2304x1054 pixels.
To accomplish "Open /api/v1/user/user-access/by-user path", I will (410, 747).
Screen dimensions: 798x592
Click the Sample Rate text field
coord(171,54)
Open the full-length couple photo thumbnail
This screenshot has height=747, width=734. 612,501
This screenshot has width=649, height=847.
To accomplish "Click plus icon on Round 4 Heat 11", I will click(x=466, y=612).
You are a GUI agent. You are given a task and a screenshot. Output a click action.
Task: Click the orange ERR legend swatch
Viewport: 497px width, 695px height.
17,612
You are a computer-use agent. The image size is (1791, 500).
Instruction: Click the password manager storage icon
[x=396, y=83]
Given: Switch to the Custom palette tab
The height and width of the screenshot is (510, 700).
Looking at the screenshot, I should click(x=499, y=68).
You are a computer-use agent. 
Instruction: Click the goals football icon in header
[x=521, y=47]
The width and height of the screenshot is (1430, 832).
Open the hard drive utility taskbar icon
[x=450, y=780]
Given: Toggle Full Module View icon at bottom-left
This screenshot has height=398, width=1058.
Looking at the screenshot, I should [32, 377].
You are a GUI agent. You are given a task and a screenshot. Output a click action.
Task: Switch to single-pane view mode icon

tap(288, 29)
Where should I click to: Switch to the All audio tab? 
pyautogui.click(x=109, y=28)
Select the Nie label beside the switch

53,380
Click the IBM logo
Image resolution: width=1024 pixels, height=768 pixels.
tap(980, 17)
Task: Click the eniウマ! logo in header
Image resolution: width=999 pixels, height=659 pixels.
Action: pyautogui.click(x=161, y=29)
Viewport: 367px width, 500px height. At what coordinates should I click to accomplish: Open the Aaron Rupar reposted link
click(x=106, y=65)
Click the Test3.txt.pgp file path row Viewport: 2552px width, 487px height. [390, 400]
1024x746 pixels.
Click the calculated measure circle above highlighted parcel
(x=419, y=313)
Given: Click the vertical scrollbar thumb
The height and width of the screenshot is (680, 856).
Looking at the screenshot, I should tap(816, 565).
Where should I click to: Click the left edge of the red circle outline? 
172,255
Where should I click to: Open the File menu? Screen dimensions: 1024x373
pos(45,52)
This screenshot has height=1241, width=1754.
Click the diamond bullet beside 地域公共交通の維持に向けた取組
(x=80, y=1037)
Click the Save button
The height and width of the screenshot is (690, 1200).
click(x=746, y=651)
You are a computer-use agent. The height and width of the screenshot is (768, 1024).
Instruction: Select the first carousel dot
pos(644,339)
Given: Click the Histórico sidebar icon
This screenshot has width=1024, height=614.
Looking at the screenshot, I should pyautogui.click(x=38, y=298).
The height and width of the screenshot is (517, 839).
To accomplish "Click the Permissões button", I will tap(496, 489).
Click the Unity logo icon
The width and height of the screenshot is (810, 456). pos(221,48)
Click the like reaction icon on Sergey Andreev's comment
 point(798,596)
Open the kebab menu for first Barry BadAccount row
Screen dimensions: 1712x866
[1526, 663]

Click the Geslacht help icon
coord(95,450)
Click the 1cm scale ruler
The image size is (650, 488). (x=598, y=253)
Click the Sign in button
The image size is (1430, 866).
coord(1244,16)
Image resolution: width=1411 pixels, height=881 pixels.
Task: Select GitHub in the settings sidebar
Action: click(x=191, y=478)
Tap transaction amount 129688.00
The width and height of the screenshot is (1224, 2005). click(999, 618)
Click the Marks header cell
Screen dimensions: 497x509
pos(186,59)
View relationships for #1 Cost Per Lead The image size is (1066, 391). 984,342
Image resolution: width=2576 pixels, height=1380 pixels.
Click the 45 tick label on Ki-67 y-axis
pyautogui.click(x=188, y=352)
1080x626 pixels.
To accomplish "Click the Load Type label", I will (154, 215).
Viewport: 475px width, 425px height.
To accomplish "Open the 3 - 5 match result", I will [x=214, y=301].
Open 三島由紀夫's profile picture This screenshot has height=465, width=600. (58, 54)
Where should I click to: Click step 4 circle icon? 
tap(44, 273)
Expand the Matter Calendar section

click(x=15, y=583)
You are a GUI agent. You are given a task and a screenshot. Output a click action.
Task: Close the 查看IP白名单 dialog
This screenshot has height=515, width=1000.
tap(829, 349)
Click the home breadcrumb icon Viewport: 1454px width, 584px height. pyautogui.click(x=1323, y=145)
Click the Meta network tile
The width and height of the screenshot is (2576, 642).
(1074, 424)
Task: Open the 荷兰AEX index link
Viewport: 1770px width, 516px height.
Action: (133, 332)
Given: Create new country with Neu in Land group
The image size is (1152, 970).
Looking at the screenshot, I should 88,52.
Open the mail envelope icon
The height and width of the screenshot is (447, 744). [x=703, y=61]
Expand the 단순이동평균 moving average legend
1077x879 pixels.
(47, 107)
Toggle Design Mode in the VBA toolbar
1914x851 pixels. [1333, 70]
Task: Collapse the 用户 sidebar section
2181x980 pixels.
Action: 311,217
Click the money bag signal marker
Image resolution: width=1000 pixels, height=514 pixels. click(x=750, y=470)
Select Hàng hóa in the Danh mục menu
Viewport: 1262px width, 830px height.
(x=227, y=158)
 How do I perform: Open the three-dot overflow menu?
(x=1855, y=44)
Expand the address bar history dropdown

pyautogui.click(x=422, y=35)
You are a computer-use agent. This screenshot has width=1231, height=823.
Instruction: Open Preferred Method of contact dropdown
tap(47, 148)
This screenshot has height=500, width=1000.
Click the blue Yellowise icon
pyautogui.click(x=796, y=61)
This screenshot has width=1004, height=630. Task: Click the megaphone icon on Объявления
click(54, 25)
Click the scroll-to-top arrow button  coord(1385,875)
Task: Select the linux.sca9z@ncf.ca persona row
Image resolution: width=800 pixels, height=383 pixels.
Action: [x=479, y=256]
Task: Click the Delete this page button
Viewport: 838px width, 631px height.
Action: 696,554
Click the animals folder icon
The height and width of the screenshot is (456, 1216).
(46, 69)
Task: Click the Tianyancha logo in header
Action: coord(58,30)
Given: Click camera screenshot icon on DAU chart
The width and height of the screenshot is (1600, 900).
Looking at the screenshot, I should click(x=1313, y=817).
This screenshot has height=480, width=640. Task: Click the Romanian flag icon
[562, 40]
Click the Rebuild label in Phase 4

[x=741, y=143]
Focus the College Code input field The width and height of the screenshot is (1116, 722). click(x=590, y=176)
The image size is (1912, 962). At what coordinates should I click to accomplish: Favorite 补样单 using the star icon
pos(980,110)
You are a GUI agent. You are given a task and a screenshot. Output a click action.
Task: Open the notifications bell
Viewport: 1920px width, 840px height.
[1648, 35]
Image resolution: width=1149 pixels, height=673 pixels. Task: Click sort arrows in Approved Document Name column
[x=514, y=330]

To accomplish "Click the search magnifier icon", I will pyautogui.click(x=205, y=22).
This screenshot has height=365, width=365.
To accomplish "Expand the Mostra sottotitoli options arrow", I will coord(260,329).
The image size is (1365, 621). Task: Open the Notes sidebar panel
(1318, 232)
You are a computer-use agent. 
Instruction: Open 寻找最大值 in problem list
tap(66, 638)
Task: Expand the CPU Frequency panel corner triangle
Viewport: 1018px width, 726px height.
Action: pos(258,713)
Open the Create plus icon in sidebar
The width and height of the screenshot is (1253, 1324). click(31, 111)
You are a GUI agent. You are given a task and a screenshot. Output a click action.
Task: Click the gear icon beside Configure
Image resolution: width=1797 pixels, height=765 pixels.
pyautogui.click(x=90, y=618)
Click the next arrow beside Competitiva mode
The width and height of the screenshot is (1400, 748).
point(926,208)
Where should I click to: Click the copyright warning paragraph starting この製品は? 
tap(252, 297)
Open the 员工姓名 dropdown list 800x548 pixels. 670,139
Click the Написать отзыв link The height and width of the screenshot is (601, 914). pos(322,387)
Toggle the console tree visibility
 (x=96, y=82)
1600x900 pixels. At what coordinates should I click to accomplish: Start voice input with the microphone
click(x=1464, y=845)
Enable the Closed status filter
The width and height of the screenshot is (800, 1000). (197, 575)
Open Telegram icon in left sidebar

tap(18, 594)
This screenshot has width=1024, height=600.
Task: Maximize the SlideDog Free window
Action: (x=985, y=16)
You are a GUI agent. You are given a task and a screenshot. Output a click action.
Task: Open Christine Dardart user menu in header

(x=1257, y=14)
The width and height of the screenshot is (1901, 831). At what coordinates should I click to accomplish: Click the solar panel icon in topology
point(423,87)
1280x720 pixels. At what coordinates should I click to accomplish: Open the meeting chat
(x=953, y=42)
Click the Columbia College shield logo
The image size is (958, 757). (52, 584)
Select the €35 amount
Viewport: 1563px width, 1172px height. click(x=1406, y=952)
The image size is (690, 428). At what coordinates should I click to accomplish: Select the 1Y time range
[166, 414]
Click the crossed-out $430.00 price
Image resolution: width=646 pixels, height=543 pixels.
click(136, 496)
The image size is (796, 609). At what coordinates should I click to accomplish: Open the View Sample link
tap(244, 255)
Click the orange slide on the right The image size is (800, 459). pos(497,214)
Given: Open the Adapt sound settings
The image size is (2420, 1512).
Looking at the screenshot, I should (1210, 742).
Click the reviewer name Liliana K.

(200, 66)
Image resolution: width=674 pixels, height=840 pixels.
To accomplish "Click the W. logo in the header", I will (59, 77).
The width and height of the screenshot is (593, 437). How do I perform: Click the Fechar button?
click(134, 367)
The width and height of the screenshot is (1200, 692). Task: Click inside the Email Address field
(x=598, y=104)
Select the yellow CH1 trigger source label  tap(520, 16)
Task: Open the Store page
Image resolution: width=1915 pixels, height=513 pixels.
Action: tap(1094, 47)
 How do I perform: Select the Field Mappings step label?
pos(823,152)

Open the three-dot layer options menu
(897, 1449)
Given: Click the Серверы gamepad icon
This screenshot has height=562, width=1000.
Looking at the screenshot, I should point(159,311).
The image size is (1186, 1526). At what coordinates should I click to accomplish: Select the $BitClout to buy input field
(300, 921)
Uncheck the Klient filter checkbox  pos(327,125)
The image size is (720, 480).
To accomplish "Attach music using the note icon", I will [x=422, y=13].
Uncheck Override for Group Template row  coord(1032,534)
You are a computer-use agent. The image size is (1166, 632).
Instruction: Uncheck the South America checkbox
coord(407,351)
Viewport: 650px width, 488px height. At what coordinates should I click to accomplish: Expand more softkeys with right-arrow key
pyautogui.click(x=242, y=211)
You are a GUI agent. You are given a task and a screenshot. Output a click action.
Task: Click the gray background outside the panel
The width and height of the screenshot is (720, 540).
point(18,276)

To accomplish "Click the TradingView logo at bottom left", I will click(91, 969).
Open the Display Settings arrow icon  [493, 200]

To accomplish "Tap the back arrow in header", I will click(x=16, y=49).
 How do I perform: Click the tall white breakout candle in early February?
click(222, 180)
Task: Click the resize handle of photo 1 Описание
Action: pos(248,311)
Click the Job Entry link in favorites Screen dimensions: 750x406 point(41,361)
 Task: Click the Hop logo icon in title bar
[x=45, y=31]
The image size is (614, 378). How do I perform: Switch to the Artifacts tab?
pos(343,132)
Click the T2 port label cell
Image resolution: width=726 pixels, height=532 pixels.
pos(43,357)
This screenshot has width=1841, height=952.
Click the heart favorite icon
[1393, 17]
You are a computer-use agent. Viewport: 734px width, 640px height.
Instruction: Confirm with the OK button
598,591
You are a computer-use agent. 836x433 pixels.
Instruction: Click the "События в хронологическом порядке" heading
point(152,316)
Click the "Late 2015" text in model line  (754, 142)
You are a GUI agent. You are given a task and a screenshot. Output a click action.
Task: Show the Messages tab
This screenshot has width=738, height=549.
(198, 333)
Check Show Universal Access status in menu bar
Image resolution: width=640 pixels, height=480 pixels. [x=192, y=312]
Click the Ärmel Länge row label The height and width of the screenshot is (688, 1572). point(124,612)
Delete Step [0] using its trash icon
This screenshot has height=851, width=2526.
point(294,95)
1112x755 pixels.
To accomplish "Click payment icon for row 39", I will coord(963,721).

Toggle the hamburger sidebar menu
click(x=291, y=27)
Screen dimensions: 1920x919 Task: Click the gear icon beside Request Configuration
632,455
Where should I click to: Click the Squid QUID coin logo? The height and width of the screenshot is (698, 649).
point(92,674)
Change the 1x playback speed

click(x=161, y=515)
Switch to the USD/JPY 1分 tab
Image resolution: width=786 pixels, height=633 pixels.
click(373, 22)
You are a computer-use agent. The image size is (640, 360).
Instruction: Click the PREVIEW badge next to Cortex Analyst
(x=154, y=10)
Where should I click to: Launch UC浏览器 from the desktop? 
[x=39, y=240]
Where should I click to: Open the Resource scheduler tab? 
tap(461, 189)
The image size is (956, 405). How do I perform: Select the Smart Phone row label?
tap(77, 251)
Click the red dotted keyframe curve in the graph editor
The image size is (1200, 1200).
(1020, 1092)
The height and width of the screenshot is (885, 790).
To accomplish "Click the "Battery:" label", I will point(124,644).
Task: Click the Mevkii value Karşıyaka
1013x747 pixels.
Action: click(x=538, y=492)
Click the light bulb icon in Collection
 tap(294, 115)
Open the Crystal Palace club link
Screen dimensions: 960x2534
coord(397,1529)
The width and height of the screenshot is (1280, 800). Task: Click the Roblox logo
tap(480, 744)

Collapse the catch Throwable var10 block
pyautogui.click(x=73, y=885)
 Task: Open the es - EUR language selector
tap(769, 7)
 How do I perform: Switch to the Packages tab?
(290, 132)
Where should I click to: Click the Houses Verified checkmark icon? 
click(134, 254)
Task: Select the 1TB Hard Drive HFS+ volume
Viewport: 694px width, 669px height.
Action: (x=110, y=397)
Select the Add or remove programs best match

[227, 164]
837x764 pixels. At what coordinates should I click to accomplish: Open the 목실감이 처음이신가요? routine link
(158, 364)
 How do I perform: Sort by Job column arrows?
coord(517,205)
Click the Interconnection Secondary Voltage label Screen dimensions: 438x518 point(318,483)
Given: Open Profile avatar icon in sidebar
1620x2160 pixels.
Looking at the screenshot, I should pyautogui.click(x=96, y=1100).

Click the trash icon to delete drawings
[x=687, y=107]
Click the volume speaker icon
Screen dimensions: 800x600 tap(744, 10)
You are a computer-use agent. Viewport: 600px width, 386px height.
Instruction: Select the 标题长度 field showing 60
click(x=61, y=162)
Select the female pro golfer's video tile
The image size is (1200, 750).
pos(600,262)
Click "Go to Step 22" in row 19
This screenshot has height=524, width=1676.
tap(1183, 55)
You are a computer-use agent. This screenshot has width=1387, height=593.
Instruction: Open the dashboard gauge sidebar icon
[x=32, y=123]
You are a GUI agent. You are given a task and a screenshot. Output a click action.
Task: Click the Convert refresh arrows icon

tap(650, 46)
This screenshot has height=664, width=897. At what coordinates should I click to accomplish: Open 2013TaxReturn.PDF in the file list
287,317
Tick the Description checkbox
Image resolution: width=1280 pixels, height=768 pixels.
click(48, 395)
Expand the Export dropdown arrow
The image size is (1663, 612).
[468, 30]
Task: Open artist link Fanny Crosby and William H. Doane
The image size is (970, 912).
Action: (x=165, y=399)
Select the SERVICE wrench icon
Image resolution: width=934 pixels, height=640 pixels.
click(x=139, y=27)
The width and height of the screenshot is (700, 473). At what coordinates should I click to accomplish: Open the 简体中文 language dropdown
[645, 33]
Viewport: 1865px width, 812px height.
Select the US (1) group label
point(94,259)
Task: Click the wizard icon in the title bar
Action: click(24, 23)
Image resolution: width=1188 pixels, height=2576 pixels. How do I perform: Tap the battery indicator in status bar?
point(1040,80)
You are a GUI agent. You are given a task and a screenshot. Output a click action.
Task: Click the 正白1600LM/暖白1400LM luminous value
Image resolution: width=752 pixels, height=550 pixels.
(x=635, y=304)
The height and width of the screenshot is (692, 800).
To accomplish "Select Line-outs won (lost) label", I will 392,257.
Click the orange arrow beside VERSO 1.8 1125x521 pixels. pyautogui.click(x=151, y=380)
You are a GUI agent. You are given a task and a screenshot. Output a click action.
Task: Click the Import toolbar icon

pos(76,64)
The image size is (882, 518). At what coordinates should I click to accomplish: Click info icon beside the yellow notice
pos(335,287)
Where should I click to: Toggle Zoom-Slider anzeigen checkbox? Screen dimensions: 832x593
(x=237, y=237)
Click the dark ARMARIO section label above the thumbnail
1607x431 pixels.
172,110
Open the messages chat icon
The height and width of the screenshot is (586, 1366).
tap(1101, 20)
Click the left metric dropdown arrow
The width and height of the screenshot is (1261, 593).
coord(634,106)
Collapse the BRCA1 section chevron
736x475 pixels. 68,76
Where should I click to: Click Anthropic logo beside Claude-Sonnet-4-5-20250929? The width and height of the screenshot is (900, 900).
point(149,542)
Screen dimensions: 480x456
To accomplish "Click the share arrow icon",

§ **Required action**
Copy the entries above exactly, but only from the line holding "Open the Create plus icon in sidebar" through the line holding "Click the Написать", both included.

§ **Answer space**
Open the Create plus icon in sidebar
The width and height of the screenshot is (1253, 1324). click(31, 111)
You are a GUI agent. You are given a task and a screenshot. Output a click action.
Task: Click the gear icon beside Configure
Image resolution: width=1797 pixels, height=765 pixels.
pyautogui.click(x=90, y=618)
Click the next arrow beside Competitiva mode
The width and height of the screenshot is (1400, 748).
point(926,208)
Where should I click to: Click the copyright warning paragraph starting この製品は? 
tap(252, 297)
Open the 员工姓名 dropdown list 800x548 pixels. 670,139
Click the Написать отзыв link The height and width of the screenshot is (601, 914). pos(322,387)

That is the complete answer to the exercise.